**Given entries**
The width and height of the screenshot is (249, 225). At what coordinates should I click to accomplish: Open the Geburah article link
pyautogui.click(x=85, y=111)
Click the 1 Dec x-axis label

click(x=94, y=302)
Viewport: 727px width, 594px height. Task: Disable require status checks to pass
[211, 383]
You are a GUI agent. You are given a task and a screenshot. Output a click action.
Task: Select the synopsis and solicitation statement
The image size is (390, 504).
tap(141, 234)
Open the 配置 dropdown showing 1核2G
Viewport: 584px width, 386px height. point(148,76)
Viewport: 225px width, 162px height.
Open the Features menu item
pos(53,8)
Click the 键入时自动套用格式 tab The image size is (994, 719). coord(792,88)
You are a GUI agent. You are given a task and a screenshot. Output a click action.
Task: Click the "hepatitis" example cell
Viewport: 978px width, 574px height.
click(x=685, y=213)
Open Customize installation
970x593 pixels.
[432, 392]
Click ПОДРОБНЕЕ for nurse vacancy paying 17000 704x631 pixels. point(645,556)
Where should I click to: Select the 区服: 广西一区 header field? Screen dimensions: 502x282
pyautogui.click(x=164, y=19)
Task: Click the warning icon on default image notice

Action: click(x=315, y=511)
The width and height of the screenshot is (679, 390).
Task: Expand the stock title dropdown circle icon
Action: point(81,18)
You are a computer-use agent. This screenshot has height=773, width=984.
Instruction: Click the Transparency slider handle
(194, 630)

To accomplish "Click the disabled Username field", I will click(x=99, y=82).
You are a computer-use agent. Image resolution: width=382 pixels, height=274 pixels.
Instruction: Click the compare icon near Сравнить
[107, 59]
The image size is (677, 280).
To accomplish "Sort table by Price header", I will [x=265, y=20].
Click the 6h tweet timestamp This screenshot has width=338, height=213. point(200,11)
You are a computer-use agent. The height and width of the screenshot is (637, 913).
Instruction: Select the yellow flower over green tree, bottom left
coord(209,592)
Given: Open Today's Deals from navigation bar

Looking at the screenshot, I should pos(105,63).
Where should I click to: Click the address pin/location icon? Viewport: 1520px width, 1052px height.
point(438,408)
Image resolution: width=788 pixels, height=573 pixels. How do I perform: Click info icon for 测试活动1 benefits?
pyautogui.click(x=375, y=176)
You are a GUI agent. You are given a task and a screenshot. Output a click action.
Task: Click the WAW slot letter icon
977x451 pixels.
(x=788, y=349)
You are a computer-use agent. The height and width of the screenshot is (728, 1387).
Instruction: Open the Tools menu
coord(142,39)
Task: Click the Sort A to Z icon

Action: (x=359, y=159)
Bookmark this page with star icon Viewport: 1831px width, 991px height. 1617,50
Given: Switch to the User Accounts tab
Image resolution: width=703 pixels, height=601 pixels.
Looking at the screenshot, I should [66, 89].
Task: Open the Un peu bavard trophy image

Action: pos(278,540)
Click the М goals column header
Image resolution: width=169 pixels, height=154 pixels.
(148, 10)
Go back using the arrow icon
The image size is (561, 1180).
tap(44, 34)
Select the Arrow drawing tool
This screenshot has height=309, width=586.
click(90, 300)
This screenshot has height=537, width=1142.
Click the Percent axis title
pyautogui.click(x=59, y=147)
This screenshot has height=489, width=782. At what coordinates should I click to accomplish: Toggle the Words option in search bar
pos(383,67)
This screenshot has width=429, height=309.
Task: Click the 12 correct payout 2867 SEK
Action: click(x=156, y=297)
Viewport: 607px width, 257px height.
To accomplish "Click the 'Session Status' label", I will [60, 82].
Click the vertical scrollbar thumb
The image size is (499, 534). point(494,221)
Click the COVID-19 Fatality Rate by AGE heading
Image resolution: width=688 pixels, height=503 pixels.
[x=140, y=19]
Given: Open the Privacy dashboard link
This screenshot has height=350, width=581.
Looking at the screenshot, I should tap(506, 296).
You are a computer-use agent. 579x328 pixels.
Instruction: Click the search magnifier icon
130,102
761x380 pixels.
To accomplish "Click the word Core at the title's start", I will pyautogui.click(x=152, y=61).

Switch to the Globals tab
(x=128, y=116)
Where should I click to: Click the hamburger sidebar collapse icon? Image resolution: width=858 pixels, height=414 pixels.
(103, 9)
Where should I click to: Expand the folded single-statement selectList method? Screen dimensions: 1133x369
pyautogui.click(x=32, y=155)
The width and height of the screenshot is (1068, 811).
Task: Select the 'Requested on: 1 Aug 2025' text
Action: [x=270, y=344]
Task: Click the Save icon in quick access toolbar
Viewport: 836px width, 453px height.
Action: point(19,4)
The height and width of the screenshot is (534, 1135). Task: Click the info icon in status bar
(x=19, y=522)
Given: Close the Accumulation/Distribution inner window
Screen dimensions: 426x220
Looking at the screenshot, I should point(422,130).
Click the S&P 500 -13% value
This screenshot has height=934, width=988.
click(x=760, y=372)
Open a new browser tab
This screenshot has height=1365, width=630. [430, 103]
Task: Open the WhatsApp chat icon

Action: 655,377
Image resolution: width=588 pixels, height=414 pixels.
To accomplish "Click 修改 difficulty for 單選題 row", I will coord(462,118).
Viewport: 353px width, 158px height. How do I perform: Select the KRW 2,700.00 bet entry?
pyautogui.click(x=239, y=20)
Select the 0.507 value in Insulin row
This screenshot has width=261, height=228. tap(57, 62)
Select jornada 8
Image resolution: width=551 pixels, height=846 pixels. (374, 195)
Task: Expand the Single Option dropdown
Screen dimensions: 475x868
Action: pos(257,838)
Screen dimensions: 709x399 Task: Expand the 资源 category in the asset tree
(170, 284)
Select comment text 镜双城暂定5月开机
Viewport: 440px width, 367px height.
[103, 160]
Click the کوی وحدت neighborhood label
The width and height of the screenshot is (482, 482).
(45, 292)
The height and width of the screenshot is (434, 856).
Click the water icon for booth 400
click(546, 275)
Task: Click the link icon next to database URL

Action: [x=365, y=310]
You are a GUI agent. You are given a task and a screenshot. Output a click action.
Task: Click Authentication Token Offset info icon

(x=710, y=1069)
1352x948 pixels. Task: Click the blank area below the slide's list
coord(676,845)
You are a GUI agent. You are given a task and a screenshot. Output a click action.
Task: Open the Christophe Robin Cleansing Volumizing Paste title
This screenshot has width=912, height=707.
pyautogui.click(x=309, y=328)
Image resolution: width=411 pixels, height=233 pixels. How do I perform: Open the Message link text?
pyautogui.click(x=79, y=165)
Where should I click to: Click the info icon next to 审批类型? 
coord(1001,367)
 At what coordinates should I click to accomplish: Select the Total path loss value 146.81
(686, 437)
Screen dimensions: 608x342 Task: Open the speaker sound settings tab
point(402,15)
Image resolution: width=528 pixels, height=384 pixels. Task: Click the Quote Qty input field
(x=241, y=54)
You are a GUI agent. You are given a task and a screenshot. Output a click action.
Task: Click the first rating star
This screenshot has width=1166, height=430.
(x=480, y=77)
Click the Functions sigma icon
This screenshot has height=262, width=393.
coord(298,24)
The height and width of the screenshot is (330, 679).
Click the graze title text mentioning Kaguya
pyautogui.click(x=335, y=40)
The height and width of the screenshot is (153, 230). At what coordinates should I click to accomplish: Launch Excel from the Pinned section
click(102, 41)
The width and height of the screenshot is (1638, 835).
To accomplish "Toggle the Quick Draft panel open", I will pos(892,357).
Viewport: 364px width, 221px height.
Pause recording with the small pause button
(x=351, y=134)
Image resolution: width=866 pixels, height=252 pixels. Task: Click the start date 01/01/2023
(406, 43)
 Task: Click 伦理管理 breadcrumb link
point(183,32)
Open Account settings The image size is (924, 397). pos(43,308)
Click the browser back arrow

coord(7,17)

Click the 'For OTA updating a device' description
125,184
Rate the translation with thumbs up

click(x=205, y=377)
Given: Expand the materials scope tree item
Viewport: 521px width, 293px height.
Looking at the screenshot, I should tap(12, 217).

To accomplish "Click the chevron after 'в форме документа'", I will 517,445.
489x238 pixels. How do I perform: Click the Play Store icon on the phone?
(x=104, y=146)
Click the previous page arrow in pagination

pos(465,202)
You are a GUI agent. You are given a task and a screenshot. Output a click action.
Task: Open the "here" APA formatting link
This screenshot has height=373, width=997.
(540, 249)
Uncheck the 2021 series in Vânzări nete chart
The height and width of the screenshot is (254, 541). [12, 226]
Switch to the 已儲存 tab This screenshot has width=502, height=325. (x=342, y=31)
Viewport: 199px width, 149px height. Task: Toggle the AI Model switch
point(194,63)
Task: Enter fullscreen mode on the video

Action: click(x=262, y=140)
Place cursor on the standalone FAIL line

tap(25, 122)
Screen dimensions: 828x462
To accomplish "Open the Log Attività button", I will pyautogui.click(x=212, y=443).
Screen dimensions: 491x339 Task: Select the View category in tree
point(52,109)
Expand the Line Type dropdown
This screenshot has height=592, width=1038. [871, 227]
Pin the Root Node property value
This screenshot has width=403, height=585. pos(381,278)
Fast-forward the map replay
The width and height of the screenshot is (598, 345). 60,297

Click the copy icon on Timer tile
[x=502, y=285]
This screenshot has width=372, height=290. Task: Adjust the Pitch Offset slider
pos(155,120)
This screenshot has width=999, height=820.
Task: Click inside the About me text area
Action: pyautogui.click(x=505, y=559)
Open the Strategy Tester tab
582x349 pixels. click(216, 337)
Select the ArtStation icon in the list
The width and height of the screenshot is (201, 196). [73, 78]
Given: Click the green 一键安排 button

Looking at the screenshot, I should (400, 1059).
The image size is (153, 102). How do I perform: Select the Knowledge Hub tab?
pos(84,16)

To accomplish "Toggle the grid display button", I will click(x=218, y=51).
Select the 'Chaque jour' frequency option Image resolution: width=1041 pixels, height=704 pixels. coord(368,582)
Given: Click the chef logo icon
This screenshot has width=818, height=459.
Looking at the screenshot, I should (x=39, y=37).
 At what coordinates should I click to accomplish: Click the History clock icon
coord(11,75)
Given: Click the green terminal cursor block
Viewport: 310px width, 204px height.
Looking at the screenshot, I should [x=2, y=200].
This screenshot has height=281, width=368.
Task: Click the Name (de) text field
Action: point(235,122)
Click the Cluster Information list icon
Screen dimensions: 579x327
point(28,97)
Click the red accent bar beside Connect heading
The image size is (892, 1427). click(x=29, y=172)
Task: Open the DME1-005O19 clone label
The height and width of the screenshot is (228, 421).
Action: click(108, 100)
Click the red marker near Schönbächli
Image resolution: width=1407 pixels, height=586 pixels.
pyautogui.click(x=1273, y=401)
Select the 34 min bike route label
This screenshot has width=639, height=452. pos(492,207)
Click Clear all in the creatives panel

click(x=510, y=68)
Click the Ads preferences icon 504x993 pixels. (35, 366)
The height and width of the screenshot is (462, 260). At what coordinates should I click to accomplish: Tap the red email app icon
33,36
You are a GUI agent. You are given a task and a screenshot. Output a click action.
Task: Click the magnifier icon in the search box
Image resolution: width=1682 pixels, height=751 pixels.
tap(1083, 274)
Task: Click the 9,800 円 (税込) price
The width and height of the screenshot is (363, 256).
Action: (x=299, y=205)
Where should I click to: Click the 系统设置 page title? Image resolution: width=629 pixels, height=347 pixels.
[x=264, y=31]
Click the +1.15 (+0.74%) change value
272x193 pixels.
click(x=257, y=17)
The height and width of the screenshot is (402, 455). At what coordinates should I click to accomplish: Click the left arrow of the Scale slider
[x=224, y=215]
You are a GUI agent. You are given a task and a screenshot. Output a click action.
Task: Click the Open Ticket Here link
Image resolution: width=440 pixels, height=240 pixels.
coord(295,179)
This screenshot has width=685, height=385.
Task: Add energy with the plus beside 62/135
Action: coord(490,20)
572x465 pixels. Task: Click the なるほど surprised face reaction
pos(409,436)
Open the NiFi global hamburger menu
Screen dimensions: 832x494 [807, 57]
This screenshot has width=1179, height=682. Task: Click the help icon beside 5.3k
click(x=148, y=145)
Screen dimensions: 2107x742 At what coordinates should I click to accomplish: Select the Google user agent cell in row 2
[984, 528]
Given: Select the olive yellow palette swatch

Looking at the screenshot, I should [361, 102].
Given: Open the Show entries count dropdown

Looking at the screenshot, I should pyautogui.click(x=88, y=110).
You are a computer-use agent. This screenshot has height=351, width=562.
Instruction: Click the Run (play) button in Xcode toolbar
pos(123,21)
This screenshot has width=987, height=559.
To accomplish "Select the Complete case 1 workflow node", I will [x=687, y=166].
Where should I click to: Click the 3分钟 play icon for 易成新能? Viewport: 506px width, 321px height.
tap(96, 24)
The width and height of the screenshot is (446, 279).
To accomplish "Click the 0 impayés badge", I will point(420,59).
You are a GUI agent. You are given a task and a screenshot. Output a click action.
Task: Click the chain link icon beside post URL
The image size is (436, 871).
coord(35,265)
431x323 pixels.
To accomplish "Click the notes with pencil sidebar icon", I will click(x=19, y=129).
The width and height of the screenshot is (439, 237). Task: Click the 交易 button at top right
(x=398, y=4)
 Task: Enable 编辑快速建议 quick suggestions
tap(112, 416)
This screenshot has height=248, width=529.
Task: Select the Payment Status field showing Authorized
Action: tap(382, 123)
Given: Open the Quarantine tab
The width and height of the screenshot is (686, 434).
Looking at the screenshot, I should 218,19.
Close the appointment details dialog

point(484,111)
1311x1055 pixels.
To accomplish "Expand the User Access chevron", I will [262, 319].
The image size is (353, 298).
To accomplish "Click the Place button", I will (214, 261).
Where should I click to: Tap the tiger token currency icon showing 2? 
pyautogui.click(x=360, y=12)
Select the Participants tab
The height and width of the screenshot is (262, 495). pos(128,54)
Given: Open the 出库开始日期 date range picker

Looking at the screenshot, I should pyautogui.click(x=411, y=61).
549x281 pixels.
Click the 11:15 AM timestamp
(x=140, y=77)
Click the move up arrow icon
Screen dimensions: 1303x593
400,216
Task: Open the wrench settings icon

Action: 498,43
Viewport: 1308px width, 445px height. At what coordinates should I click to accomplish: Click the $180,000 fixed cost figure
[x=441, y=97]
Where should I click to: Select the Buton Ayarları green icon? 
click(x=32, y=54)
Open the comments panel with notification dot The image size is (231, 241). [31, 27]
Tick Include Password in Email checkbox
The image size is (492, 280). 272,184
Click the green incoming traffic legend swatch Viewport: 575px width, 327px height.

**The problem**
Starting at the top of the listing above, repeat every line exactly until the line that contains "Viewport: 225px width, 162px height." has been repeated too.

**Task solution**
The width and height of the screenshot is (249, 225). At what coordinates should I click to accomplish: Open the Geburah article link
pyautogui.click(x=85, y=111)
Click the 1 Dec x-axis label

click(x=94, y=302)
Viewport: 727px width, 594px height. Task: Disable require status checks to pass
[211, 383]
You are a GUI agent. You are given a task and a screenshot. Output a click action.
Task: Select the synopsis and solicitation statement
The image size is (390, 504).
tap(141, 234)
Open the 配置 dropdown showing 1核2G
Viewport: 584px width, 386px height. point(148,76)
Viewport: 225px width, 162px height.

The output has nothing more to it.